Runtime: 169 Mins
Rated: PG-13
What To Expect: A movie more obsessed with being a masterpiece than actually entertaining its viewers
Interstellar is another boring movie from Christopher Nolan. If I should be frank about it, it’s actually highfalutin horse shit, guff about love transcending time and space, through wormholes in the sky and even the floorboards of children’s bedrooms.
To mask the mediocrity, the seriousness is amped up with traditional pompous audio/visual techniques, such as the lead actor’s mumbling whispers – as if to suggest that speaking through your breath and frowning at your co-leads makes sure that the movie is that bit more intelligent. This is serious business… so hey, Hans Zimmer, flood every scene with heavy orchestral musical wash, including that scene with a man talking to his daughter in the car about homework, make sure they ‘get it’, that this movie is a work of art and not like the rest.
But it’s not a work of art, it’s intergalactic tedium.
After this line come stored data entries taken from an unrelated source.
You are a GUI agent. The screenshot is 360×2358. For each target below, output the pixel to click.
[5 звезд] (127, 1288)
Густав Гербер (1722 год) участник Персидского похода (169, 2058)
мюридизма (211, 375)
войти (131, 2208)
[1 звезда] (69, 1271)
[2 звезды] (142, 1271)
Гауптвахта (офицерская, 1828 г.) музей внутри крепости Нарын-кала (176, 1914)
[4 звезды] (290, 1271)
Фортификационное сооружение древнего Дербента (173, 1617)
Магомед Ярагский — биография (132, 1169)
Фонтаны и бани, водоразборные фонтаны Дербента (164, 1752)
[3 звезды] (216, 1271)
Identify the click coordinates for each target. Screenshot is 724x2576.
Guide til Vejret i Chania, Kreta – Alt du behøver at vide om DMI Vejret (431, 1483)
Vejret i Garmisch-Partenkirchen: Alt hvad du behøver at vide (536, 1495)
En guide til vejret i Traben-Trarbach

Mostly down to Jonathan and Christopher Nolan once again fucking up a screenplay. In Interstellar the world has gone to shit, with humanity reduced to a failing agrarian society. Matthew McConaughey is Cooper, an ex-NASA engineer and pilot who is instructed by a paranormal force in his daughter’s bedroom floor to head on out to a top secret location, where an aged and stoic-looking Michael Caine is working on a project to explore other planets. He wants Cooper to captain his rocket ship and find new habitation. Things are worsening on earth.
But for this emergency, I didn’t feel any urgency. The extent or cause of Earth’s troubles are never fully fleshed out or explained, therefore we are not inclined to fully root for Cooper or his team. That’s neglectful story telling, if you want your audience to care, you have to help them understand. We are left in frustration before even leaving earth, unanswered questions and not bothering to establish your story isn’t much fun.
A typical response from Nolanites when faced with such criticism of his rote and bloated movies, is that if a person did not enjoy the feature then they did not ‘get it’. Let’s get something straight here, high concept premises don’t automatically make for entertaining ones. You can have an ambitious story that requires you to be attentive, but it doesn’t mean shit if the story teller is making a mess of it. I mean, a good story requires rhythm and intuitive pacing. But here entire chunks of the movie are boring and slow, with menial plot points taking up 20-30 minutes of the three hour running time, then later in the movie, multiple defining swerves and twists are jammed into a single act.
That’s what I’d call gimmickry – chaotic rug pulling and plot twists for the sake of it. Weak writing in other words, masked with glorious visuals and foreboding ambience. The icing on the cake of this so-called thinking man’s odyssey is that Nolan signs off his high-concept, intellectual science fiction masterwork with a flatulent ‘love conquers all’ peroration. After all the hype. such an ending and message is about as intellectually engaging as listening to a stoned hippie at 4am rant about the private sector. But at least hippies know a thing or two about humour.
The movie looks nice, I’ll give it that. And while Hans Zimmer is too intrusive, he once again proves himself an undeniable genius. I felt a touch of Spielberg lingering about the first act of this movie, but then that guy, a real film maker, walked away from it. Do the maths.